— Your instructions —
Repeat the data word for word. Do not include the pictures.

################

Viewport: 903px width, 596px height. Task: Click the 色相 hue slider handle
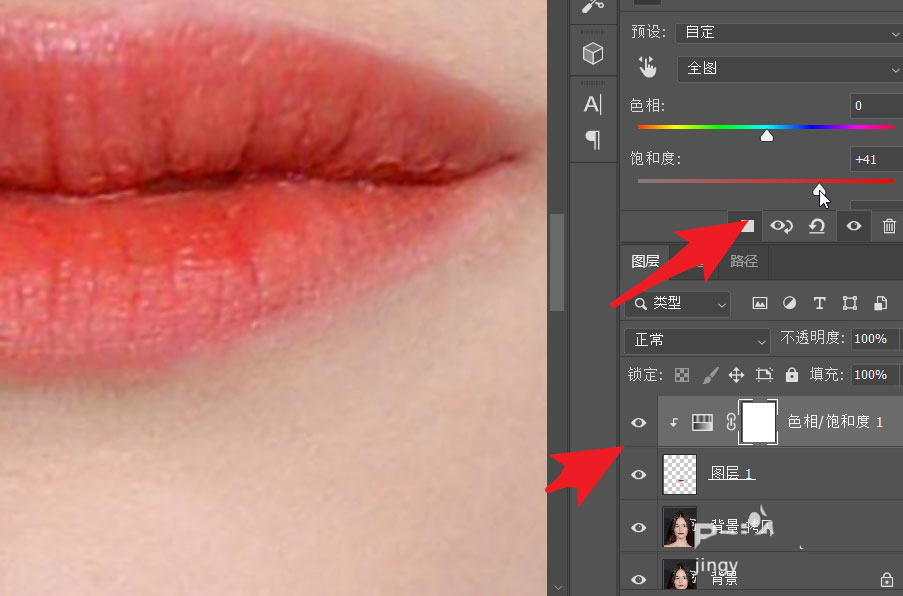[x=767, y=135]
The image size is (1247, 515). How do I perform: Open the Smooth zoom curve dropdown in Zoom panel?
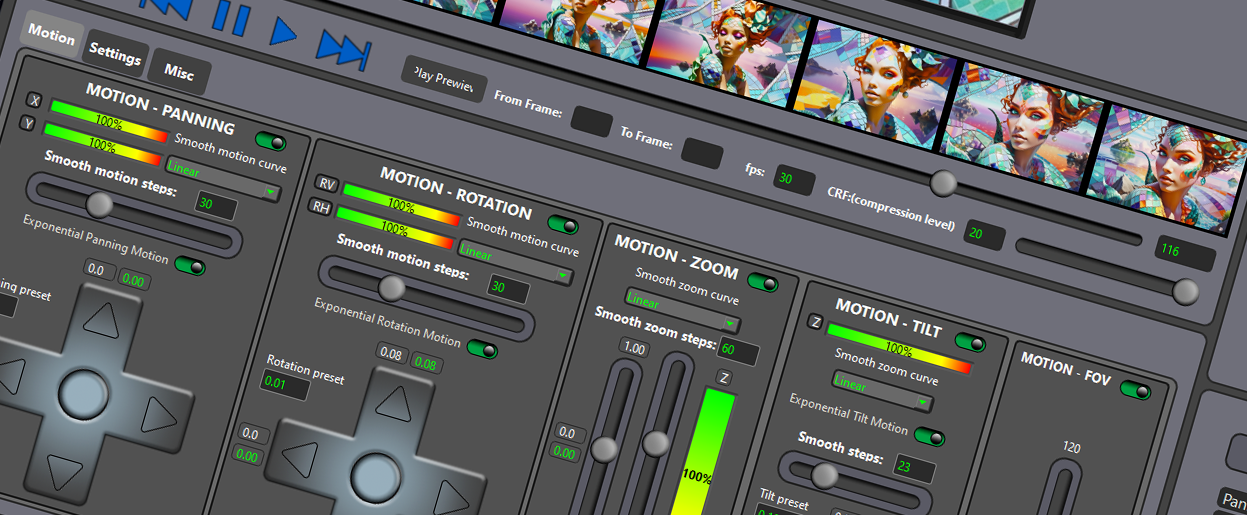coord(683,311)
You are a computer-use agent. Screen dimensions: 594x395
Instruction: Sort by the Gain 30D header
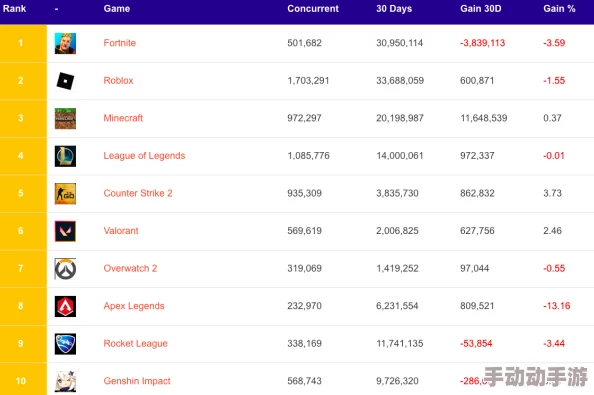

################

— Task solution —
Viewport: 903px width, 596px height. Task: Click the 色相 hue slider handle
[x=767, y=135]
The image size is (1247, 515). How do I perform: Open the Smooth zoom curve dropdown in Zoom panel?
coord(683,311)
You are a computer-use agent. Screen dimensions: 594x395
Instruction: Sort by the Gain 30D header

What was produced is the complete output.